Congratulations, you (yes, you, the reader) are the identity director of a wildly successful company!

One of your vendors has an employee named Lester, who has been assigned to a project to help deliver your product. You gave Lester access to a few of your company’s systems (your customer database, Slack, and a network folder with product tech sheets) so he could understand what needs to be delivered when.

Lester is a great delivery person, but security isn’t really his thing.  Lester uses the same password for every site and app, both personally and professionally.

Uh-oh, a bad actor has compromised Lester’s account, used it to access your systems, and has caused irrecoverable damage to your company and its reputation. We’ll spare you the doom & gloom, but we’re talking millions of dollars removed from your bottom line here!

So, what are you, the identity director of this wildly successful company, going to do to protect your business in the future?

You’ll probably consider a zero trust approach.


What is Zero Trust?

Zero trust is a strategic approach to cybersecurity based on eliminating implicit trust and applying the principle of “never trust, always verify.”

At the root of the zero trust methodologies is the practice of verifying all users before they are trusted with access to an organization’s information assets. This means knowing and verifying the individual requiring access, the data and systems they want to access, when they’re doing it, and assessing how much you trust them before granting access. If your company had these protocols in place, Lester may have been identified as someone you shouldn’t give system access to.

Zero trust has risen in popularity as organizations rely more and more on cloud computing, remote work, and the digital transformation of their business. A zero trust approach helps to reduce complexity, lower costs, and decreases the dependence on both cybersecurity tools and skilled personnel.

It’s important to note that zero trust isn’t a benchmark that you can achieve, but rather an approach that requires ongoing efforts.

While implementing a zero trust approach makes sense for most, a lot of organizations have implemented federated access, which makes achieving zero trust more complicated.  So, the riddle is…how does federated access work with zero trust?


What is a Federated Identity Management (FIM) system? 

FIM is a user-friendly authentication technique that allows those requiring access (i.e.
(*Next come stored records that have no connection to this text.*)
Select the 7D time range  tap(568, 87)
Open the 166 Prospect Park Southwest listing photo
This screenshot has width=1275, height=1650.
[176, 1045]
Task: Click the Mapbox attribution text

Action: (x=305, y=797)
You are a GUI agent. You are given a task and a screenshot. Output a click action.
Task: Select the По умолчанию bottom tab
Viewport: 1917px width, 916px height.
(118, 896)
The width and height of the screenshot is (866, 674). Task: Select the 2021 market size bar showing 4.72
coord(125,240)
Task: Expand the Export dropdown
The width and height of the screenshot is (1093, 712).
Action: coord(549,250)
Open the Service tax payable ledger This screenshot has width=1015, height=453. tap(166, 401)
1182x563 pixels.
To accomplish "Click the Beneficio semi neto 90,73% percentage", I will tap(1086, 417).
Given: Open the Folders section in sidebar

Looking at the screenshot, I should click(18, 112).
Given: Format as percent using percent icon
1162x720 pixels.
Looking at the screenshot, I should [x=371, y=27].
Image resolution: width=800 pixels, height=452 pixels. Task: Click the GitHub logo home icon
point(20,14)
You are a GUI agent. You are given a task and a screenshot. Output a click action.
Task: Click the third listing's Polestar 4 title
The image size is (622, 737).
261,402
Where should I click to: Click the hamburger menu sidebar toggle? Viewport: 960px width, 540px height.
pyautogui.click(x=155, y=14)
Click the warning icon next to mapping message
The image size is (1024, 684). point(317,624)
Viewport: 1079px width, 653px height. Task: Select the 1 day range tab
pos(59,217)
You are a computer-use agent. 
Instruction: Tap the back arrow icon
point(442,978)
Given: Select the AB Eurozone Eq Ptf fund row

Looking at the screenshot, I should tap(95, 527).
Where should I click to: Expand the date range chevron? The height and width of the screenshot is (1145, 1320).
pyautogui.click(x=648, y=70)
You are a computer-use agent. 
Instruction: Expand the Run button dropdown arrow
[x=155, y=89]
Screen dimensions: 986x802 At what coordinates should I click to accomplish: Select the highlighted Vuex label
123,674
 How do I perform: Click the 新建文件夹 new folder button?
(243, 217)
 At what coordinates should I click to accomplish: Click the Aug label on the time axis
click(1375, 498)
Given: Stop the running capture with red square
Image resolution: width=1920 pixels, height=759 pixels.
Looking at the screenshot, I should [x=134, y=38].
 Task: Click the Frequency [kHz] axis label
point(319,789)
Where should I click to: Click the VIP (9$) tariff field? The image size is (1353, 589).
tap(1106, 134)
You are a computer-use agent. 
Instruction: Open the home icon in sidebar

Lester) to use their own enterprise credentials to access your company’s data. It’s an arrangement between two enterprises that requires mutual trust of their identities and the access they’re given.

With a federated identity management system, Lester will need to log in only once use his username and password. Once allowed in, he’ll click on the partner company page to be redirected to a request page where access is authenticated.

The portal will directly verify Lester’s data through Security Assertion Markup Language (SAML) or OpenID standards. Once granted access, Lester will only need to log in to your company page for a quick authentication request.  Yay, you’re no longer at the mercy of Lester’s weak password skills!

Bottom line, FIM enables users of one domain (i.e., Lester’s company) to securely access data or systems of another domain (i.e., your company) seamlessly, and without the need for completely redundant user administration.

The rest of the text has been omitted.